In early 1992, local engineers assessed the safety of the school buildings. Since schools did not have a lot of money, local funds would be used, and a plan was developed.The plan would determine the cost to complete structural and non-structural projects for seismic retrofit.
The school district including Kirkland, Redmond and parts of King County imposed a construction levy on the 1992 general election ballot to raise funds for seismic upgrades, a safety program, and also an Americans with Disabilities Act (ADA) program. A two year levy was initiated in 1996 and a four year levy in 1998 with total funds, for retrofit alone, in the amount of about $6 million. Structural and non-structural retrofitting has been done.
On February 28, 2001, mitigation and safety measures in the Lake Washington School District were tested when a strong 6.8 earthquake struck the Nisqually Basin and Puget Sound area of western Washington. Most of the schools in the district are built on a liquefaction zone which caused the ground to "roll like jelly," said Forrest Miller, Director of Support Services for the School System. "The buildings were all tested and nothing failed. The only thing that fell was one light fixture in the oldest building which was built in 1952."

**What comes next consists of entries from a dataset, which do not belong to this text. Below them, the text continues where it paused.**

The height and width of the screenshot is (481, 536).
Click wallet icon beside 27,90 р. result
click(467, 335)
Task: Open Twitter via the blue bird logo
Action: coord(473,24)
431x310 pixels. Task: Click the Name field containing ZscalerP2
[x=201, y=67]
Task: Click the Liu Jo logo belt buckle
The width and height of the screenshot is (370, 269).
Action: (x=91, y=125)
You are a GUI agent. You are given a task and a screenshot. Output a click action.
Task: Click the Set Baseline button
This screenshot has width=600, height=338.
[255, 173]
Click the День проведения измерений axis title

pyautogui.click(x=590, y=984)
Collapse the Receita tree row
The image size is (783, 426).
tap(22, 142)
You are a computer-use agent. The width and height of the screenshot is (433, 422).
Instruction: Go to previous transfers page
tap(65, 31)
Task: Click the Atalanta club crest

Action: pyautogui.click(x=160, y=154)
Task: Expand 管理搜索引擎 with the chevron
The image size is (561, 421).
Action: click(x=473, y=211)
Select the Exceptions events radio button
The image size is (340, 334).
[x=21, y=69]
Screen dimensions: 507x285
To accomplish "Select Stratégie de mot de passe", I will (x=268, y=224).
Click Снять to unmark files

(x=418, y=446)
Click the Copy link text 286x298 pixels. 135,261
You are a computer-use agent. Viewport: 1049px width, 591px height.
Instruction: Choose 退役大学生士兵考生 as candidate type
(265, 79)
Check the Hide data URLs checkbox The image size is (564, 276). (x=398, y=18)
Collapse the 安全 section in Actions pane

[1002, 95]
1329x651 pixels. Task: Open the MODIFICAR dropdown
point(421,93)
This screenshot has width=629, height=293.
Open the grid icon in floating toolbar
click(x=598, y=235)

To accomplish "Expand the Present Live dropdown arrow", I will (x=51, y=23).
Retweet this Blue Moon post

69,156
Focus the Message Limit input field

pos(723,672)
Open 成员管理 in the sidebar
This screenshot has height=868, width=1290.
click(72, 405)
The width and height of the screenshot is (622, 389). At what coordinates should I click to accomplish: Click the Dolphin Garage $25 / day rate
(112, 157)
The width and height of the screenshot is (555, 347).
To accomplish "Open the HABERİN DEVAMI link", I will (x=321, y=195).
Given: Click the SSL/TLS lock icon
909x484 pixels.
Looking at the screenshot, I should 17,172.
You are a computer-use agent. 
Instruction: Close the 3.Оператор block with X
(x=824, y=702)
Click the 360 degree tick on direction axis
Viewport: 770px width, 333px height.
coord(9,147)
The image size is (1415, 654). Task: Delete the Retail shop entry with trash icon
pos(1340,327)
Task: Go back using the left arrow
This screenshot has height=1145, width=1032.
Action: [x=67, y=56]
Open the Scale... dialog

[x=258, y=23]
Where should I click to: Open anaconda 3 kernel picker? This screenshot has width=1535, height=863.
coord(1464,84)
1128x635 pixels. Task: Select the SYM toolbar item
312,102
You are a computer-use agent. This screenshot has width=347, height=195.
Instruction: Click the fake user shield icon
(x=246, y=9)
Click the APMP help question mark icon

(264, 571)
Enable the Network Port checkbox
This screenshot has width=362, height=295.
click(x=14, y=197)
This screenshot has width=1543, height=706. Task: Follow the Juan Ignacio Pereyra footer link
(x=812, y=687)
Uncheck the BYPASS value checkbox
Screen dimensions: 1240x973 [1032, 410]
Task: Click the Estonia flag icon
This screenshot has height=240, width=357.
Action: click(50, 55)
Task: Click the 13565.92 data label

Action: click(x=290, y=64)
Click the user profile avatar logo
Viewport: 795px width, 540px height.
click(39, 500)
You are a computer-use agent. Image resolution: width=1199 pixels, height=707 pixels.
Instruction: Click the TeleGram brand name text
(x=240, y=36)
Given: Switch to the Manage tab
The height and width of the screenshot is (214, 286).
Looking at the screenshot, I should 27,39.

There are several successes to this story. Mr. Miller stated he is "so impressed with the people in this district who got things done!" Because of their vision and perseverance, lives as well as millions of dollars were saved. Due to their on-going safety drills, the children and teachers were well trained, and were actually training the adults on what to do.
Custodians and other appropriate employees have received the Applied Technology Council (ATC) Training, which teaches rapid visual assessment of interior structures. Immediate inspection can be done after an incident, which, in this case was instrumental in allowing classes to resume with minimal loss of time. Teachers and other school employees were tested beforehand to determine responsibility during earthquake and fire drills so every student would be accounted for and in their predecided location.
The benefits are many. There are 25,000 students in the Lake Washington School District, which is the fifth largest in the state of Washington. There was no loss of life or injury, and 40 buildings in the district were saved by either new construction or seismic retrofit. To construct a new school building today would cost at least $36 million, and to find temporary housing for classrooms in case of damages would have cost thousands.